Singapore National Library Board's hybrid cloud journey
By Enterprise Innovation editors 12-Nov-2011
With the understanding that the library is no longer the sole source of information, the Singapore National Library Board is driving IT efficiency through cloud computing to stay relevant.
Since early 2011, users of Singapore’s National Library Board (NLB) have been enjoying stories with their mobile devices, via 'MobileRead' -- a mobile reading application for iPhone users that it launched.
Staying relevant has always been one of the top agenda items for Singapore’s National Library Board (NLB). And recognizing the need to understand its customers, NLB’s IT team has kept a keen eye on using technology to grasp business opportunities.
Cloud computing, identified by its Director of InfoComm Division Lee Kee Siang, is one of the technologies that is enabling the library to reach out to its users more extensively.
He recognized that library services have come a long way with the support of technology.
|The Singapore National Library Board requested for a proof of concept and a visit to the [cloud computing service] provider’s data center.|
The library has evolved from offering one media to multiple media; from a custodian role to a focus on service orientation.
One of the highlights of technology usage was the implementation of RFID technology.
“With RFID technology deployed at check-out, sorting and check-in, there were shorter queues; almost instantaneous borrowing and returning; and efficiency in operation.”
Lee is now involved in bringing the library beyond physical boundaries and providing a seamless library experience, even at remote locations in Singapore.
He highlighted that with the NLB’s mobile Web application, “Library in Your Pocket”, users can also access the catalogue search, check their accounts, access library blogs and subscribe to the e-Notification Service.
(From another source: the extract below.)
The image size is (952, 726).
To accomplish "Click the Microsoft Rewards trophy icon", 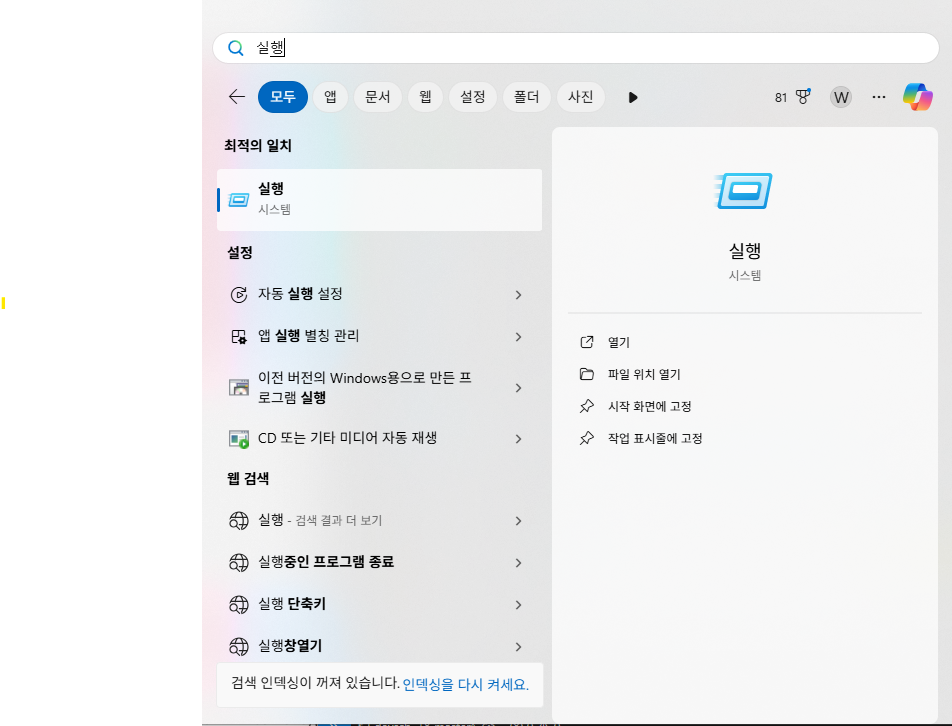I will (x=804, y=96).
Technology has also given the library the opportunity to reach out to less privileged users too, said Lee.
“Molly, our mobile library, allows us to reach patrons who have problems getting to the physical library. Technology, such as 3G wireless communication, connects the bus unit to the backend system in real time.”
Meeting business needs
Lee was excited when he recognized that cloud computing could be used to provide better services to library users.
“We were looking for opportunities to do more with our existing data center. Some questions we considered were: how cloud can be integrated to the existing system; and what service level agreement would be realistic.”
Existing data center capabilities, business needs, system integration and service level agreement were some initial considerations NLB had when it was considering incorporating a cloud computing platform.
“Cost, security and data confidentiality issues were important to NLB too.”
The team did a proof of concept for half a year. When that demonstrated that it could meet the library’s needs for internal integration, the team visited the cloud provider’s data center to understand their security plans.
“We requested for audit reports to ensure the vendor is adhering to these.”
NLB decided to test the public cloud computing technology with its Enquiry Management System. It requested for a proof of concept and a visit to the provider’s data center. It also analyzed audit reports and ensured that regulatory guidelines were adhered to.
When it was successful, he introduced a hybrid cloud environment. He explained that non-sensitive data will remain in the public cloud, including general enquiries.
“Sensitive data, including personal particulars, will reside in the private cloud.”
Lee is pleased that NLB implemented the Enquiry Management System three months after the project was awarded.
“If we had chosen an off-the-shelf solution, it would have taken at least six months. In addition, we could leverage on the extra cloud features.”
The library also achieved cost savings of 50% the cost of implementing the solution on its own.